» Brief
Reproduce the blog post about comments on expecting a baby boy word for word, from its title through its final sentence.

» Page extract

When You Strike a Woman, You Strike a Rock

Seeing a baby bump when you have a child seems to stir up all kinds of feelings in mothers it seems. It’s lovely to see their faces light up as I wait for the excited hand clapping and barrage of questions and words of wisdom.

I read a lot forums of pregnant women complaining about the words of wisdom. “Just wait. You don’t know tired yet”… “Just get the epidural”… etc. I don’t mind it so much. Having gone through infertility I’ve learned to shrug off advice and comments that bug me. That and the fact that I’m actually in this new world is awesome. Yes please, tell me again how tired I am going to be and how painful birth is. The fact that you’re even talking to me about this stuff is awesome to me. Yes please.

The only comment that really gives me pause and makes me a little sad has been told to me by 3 older women with older children and grandchildren. And it’s a variation of this.

Oh, you’re having a boy! Boys are the best. I have both and my boys are my angels. My daughter is good too when she doesn’t have an attitude but oh *clutches chest and closes eyes* my boys. You’re so so lucky.

That’s a little offensive no? I mean, I’m a daughter, the woman speaking to me is a daughter. What did this daughter do to you?

I’ve spoken before about being excited and a little relieved to have a boy but also that I was sad about not having a girl because all the little girls in my life are such fire crackers and I just love all of them.

» Records provided
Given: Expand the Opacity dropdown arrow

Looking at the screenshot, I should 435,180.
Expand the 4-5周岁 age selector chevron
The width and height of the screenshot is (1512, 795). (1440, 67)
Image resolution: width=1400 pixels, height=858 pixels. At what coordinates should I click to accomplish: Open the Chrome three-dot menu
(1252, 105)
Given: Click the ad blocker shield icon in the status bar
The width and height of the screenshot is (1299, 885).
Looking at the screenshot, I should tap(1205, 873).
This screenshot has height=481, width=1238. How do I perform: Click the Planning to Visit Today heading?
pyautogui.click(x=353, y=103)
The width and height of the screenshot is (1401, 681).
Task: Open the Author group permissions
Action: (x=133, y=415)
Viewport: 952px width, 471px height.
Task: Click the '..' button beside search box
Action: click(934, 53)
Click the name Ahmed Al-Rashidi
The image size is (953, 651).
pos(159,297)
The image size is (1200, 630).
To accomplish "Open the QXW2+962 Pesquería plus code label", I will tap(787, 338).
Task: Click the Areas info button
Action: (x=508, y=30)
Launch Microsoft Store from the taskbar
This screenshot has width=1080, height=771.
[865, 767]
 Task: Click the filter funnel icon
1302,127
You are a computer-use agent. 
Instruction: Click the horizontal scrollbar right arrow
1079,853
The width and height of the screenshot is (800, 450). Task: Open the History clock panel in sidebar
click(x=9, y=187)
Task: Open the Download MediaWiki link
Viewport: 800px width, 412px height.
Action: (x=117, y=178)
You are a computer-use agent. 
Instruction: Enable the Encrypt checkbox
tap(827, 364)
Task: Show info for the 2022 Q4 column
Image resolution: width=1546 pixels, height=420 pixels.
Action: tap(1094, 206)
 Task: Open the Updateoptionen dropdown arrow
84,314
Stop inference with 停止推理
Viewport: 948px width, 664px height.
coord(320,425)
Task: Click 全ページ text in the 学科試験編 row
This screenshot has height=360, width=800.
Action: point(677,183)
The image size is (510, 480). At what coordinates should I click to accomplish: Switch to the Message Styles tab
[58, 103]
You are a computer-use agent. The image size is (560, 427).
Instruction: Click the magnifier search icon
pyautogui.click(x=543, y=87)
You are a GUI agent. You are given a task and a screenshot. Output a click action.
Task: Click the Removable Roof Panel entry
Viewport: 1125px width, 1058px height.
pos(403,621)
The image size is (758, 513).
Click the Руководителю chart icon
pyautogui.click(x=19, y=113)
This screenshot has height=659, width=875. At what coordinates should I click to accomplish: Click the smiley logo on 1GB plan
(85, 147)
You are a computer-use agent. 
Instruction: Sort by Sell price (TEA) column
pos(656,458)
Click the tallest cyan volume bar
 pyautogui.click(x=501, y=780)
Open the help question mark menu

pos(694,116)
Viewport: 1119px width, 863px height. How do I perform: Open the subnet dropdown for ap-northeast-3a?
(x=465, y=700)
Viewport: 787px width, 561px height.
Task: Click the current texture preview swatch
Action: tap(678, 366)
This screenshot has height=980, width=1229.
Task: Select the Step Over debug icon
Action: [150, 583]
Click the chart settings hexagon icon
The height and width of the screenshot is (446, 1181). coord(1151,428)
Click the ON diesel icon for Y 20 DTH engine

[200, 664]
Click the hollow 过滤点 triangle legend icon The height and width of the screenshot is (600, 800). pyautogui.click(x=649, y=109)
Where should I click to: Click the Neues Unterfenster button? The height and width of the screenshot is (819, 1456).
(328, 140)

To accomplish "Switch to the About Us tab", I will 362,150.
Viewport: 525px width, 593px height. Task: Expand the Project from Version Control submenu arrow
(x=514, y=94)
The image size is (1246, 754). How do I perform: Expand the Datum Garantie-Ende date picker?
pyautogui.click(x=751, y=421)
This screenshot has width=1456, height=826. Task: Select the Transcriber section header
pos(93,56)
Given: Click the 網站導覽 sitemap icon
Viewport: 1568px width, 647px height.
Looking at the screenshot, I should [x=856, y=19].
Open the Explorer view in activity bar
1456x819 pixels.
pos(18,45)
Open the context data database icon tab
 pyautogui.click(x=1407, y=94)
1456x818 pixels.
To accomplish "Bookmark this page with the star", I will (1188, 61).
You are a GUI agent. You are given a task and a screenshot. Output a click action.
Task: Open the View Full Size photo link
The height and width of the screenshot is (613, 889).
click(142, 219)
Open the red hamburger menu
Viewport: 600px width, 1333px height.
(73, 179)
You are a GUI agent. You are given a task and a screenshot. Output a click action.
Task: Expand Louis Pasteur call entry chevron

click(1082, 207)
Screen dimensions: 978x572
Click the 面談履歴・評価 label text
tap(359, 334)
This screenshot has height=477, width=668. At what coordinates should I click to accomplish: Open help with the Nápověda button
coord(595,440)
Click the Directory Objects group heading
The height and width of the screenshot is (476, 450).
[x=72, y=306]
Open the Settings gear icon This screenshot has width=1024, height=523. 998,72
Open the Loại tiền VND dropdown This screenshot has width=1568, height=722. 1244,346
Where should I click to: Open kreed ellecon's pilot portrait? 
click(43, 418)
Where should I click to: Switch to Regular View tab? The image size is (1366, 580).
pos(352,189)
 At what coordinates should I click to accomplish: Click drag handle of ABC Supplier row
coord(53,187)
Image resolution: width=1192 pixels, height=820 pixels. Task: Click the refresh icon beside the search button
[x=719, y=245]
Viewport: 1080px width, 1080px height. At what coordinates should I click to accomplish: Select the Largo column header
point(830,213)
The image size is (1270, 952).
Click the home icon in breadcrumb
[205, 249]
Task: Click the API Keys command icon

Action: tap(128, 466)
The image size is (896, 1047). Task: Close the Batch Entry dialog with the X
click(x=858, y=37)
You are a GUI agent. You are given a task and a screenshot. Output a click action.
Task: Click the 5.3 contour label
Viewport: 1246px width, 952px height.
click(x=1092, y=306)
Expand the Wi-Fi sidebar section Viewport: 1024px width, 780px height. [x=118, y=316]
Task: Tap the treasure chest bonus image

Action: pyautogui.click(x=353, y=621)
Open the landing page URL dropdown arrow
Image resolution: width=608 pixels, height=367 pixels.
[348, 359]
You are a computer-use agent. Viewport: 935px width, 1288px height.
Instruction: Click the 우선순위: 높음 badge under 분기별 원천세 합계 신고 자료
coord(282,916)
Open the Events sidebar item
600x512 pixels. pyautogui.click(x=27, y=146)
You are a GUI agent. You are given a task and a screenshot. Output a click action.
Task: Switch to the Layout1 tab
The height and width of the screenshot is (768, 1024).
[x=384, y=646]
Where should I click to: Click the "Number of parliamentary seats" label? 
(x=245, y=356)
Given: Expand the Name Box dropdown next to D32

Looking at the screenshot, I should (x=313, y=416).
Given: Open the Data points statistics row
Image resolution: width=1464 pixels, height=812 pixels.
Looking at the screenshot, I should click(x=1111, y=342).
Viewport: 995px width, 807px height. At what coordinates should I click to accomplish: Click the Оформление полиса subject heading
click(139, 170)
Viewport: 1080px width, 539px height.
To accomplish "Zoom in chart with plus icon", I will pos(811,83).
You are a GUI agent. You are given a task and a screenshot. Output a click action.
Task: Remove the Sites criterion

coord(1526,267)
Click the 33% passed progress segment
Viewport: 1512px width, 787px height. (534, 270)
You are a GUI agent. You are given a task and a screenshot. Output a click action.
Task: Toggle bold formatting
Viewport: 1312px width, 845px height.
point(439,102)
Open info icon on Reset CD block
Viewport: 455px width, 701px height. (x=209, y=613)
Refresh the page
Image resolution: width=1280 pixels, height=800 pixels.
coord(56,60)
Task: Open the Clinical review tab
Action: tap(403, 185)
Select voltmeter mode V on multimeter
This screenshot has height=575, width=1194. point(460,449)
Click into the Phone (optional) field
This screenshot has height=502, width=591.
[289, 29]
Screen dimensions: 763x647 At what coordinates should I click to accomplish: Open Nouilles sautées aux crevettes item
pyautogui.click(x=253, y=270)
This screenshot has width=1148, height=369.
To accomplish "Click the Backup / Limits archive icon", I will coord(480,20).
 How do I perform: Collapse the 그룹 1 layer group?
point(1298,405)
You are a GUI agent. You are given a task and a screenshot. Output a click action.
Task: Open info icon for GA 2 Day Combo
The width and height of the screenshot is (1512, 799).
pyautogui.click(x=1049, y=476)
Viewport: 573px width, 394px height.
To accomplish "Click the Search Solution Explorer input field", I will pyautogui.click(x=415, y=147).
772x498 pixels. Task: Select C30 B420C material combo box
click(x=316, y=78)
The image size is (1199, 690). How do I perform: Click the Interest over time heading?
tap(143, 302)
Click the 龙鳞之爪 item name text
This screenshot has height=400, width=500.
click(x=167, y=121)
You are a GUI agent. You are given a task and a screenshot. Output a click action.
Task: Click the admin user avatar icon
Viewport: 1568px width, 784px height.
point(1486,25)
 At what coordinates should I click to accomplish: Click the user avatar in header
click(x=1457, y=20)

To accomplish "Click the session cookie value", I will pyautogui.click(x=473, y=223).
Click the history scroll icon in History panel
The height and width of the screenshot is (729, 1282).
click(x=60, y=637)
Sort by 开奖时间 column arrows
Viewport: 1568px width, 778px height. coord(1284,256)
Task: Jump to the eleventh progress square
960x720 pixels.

» Correct response
When You Strike a Woman, You Strike a Rock

Seeing a baby bump when you have a child seems to stir up all kinds of feelings in mothers it seems. It’s lovely to see their faces light up as I wait for the excited hand clapping and barrage of questions and words of wisdom.

I read a lot forums of pregnant women complaining about the words of wisdom. “Just wait. You don’t know tired yet”… “Just get the epidural”… etc. I don’t mind it so much. Having gone through infertility I’ve learned to shrug off advice and comments that bug me. That and the fact that I’m actually in this new world is awesome. Yes please, tell me again how tired I am going to be and how painful birth is. The fact that you’re even talking to me about this stuff is awesome to me. Yes please.

The only comment that really gives me pause and makes me a little sad has been told to me by 3 older women with older children and grandchildren. And it’s a variation of this.

Oh, you’re having a boy! Boys are the best. I have both and my boys are my angels. My daughter is good too when she doesn’t have an attitude but oh *clutches chest and closes eyes* my boys. You’re so so lucky.

That’s a little offensive no? I mean, I’m a daughter, the woman speaking to me is a daughter. What did this daughter do to you?

I’ve spoken before about being excited and a little relieved to have a boy but also that I was sad about not having a girl because all the little girls in my life are such fire crackers and I just love all of them.